YOUR OBJECTIVE
If a line of the records holds the word "size", copy it out.

MATERIAL PROVIDED

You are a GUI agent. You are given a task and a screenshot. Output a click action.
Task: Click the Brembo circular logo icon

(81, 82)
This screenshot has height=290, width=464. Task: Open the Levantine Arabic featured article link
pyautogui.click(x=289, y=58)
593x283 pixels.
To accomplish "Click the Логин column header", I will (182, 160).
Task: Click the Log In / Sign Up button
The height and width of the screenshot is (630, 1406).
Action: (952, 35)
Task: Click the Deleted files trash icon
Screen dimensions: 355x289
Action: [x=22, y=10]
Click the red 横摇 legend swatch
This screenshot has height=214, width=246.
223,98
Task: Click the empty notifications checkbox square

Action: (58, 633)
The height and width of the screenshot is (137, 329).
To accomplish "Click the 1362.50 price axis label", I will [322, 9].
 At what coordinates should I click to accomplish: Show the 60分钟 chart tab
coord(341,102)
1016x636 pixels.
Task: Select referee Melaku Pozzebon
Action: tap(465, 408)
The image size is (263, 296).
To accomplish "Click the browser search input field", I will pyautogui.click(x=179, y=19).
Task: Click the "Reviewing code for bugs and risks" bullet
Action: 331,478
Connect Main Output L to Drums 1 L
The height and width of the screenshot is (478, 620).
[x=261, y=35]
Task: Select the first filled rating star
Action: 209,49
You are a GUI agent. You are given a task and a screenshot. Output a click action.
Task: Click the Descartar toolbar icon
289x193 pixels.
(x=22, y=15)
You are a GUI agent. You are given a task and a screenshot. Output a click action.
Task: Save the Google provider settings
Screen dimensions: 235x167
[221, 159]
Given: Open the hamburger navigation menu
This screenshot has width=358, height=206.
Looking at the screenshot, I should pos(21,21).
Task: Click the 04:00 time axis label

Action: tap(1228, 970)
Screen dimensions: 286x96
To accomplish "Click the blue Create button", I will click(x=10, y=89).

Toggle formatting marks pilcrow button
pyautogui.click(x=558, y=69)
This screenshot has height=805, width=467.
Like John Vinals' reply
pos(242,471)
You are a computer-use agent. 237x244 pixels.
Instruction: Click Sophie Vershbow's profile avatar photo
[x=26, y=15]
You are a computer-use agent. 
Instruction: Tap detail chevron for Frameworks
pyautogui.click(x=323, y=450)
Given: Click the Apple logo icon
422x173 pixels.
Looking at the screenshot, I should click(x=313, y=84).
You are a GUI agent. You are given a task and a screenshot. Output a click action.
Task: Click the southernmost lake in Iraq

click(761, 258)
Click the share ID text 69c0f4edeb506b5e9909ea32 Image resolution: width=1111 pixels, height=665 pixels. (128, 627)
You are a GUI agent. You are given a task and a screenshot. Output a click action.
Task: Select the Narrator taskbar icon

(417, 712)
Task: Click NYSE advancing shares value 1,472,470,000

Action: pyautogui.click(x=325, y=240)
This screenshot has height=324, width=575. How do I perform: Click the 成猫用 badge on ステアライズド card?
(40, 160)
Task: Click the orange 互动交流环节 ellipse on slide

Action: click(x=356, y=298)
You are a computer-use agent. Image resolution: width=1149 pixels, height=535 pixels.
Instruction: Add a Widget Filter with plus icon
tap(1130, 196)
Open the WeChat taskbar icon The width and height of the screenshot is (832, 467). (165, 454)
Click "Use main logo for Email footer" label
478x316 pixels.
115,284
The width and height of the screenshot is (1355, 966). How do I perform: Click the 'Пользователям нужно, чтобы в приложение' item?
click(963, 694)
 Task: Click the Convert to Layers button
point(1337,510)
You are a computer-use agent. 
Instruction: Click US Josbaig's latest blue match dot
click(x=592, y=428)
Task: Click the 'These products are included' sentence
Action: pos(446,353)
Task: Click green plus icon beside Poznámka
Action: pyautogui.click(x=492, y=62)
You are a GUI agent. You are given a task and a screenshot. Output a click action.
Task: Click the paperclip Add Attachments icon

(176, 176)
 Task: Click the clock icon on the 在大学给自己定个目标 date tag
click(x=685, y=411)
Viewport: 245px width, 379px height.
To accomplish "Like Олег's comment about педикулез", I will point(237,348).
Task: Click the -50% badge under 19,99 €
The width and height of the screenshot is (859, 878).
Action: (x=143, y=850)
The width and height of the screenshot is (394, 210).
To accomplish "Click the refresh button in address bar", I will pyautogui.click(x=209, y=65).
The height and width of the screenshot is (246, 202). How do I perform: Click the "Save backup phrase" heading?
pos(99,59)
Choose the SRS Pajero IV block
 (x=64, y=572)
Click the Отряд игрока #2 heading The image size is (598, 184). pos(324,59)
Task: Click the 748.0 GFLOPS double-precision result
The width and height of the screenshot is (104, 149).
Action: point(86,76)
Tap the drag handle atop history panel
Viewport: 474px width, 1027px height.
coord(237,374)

SOLUTION
The image size is (263, 296).
Click the Отряд игрока #2 heading The image size is (598, 184). pos(324,59)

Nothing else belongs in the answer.